That's Planescape Survival Guide, written and drawn by Travers "Swiftbow" Jordan, in a nutshell.

The "they" in the above quote is actually referring to two separate groups - one an unfortunate band of Faerunian adventurers with a tendency to leap before they look, the other a newly-partnered team of planar travelers swept off their feet into Multiversal politics... and deeper plots. Along the way there's a bunch of evil dark dwarves and a cult of black-robed madmen trying to bring about The End Of The Multiverse As We Know It and a team of followers of the God of Murder in it for the killin' tagging along for the ride. Oh yeah, and there's a owl narrator, a halfling who can't stop talking long enough to register reality, and a blue beholder with a secret he doesn't even know somewhere along the way.

→ Data lines:
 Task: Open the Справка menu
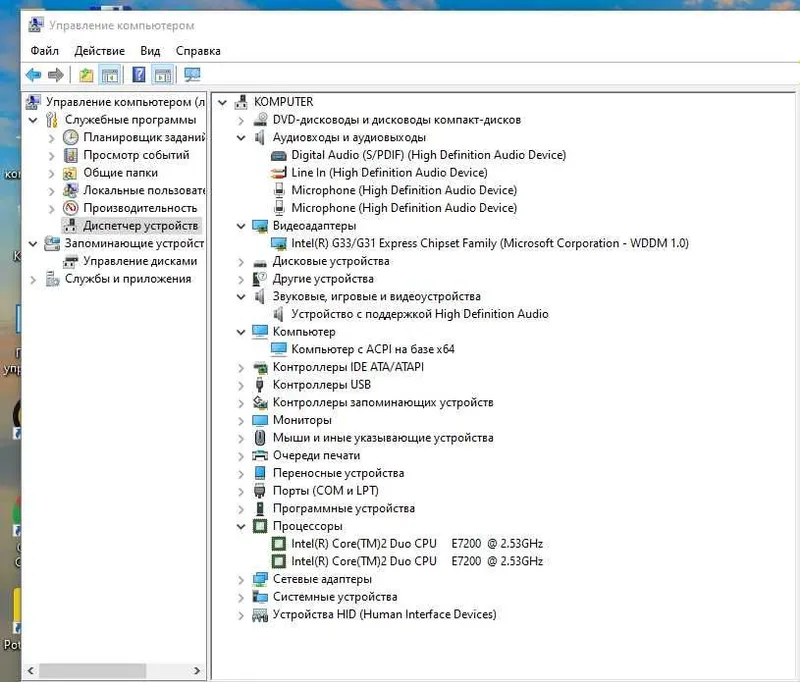pyautogui.click(x=198, y=51)
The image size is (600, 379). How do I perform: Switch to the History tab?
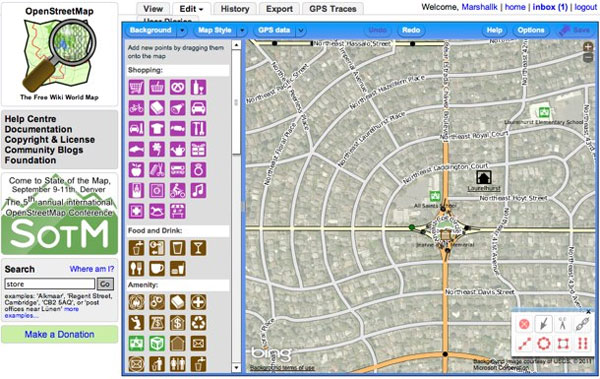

→ Short problem: Pick up the passage about Planescape Survival Guide after its last sentence and continue it. The lines above are material apart from the passage about Planescape Survival Guide.

→ Answer to the problem:
The art isn't the greatest out there, and the update schedule makes "erratic" look like an understatement, but (most of the time) the story makes up for it. Although he has been doing better lately. See Schedule Slip below.

As can be inferred from the title, it's based on the D&D Campaign Setting Planescape, and homages The Hitchhiker's Guide to the Galaxy.

Tropes in Planescape Survival Guide:

  • Art Evolution: The art may not be the best in the world, but the latest strips are an extreme improvement from the first few chapters. ESPECIALLY the Talking Heads strips. It's visibly obvious that Swift has improved over the duration.
  • Artifact of Doom: The three sacred items of Aoskar. They can survive being pulled into the Nothing, which can unmake planes.
  • Blood Knight: The Cyricists, especially Vec. Also Sarn and Railah.
  • Breaking the Fourth Wall: A few of the early strips — confined to the first few chapters — have panels showing a bunch of people around a table, obviously playing the story as a D&D campaign.
  • The Cavalry: Paladins showing up in the prologue to chase off the Cyricists. Their troops never show up again, as the story quickly leaves Faerun and moves on to the Outer Planes.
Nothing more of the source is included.